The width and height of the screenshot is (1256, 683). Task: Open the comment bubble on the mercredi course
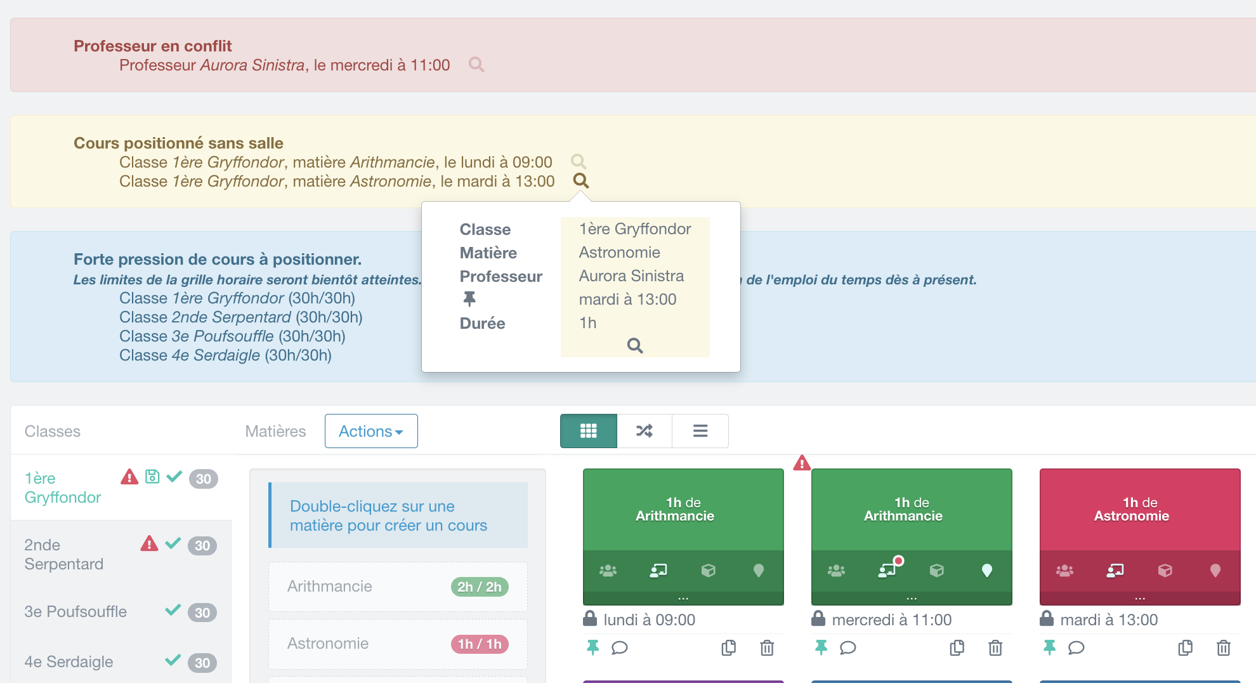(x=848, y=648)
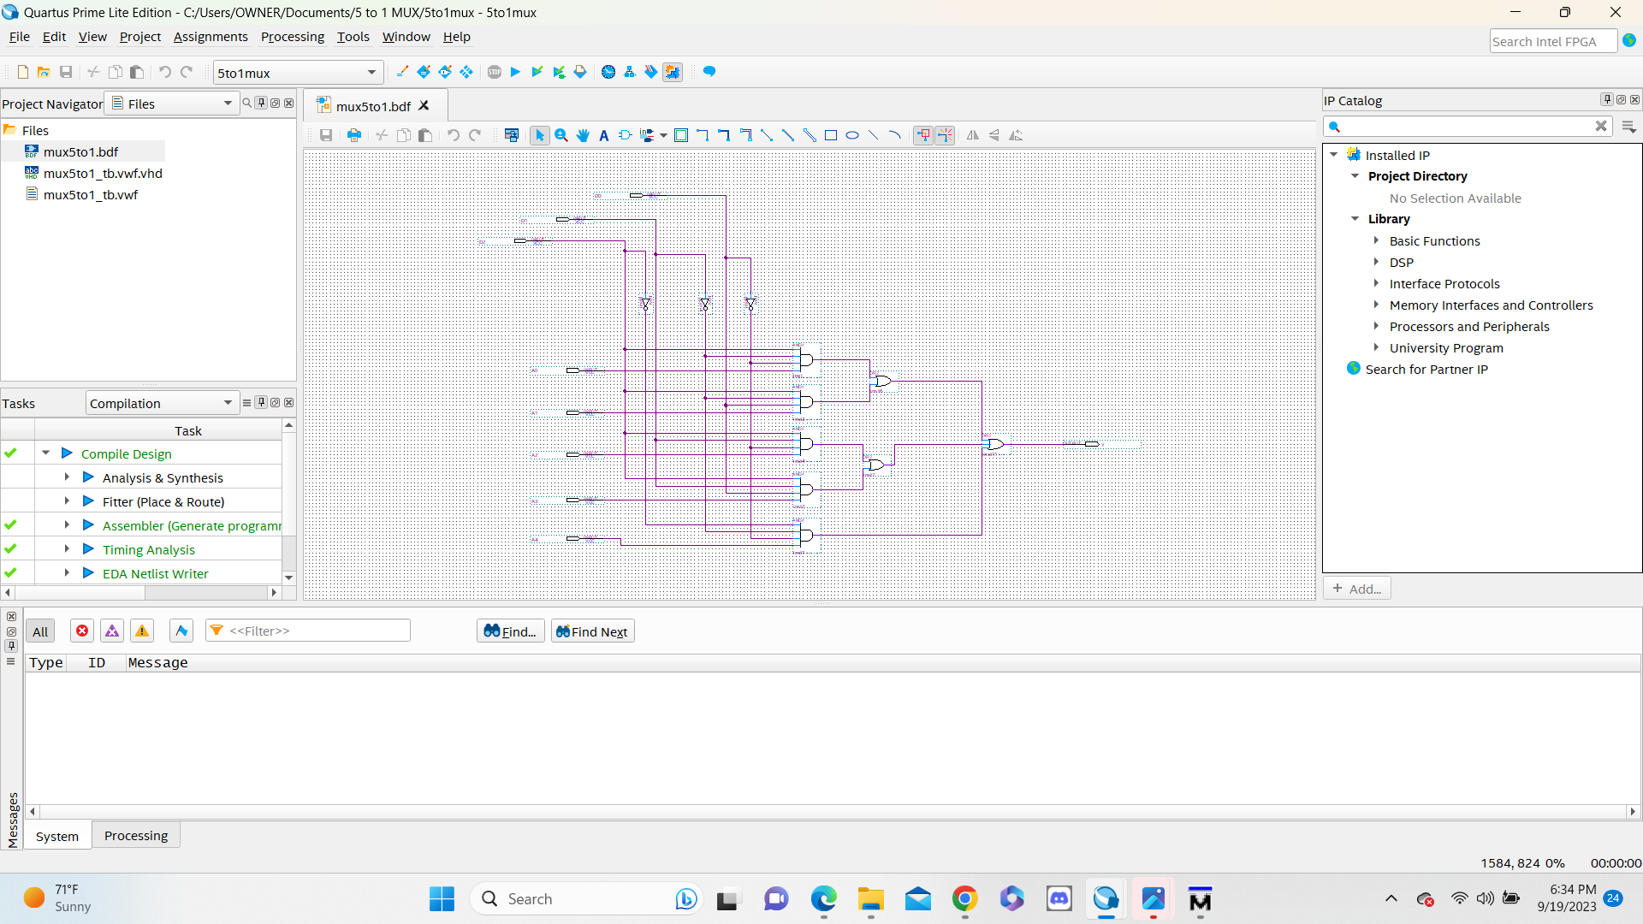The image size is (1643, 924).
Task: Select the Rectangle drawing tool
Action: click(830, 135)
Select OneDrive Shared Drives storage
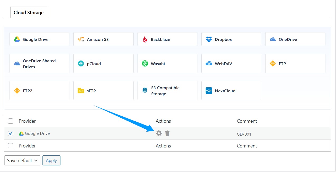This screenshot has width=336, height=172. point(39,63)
· · · ·
What is expected ▸ Put every line of the records above into a JSON list of strings, one string per line, omitting blank lines. Leave the pictures out.

Answer to the task ▸
[
  "The width and height of the screenshot is (1256, 683). Task: Open the comment bubble on the mercredi course",
  "(x=848, y=648)",
  "The image size is (1643, 924).",
  "Task: Select the Rectangle drawing tool",
  "Action: click(830, 135)",
  "Select OneDrive Shared Drives storage",
  "This screenshot has width=336, height=172. point(39,63)"
]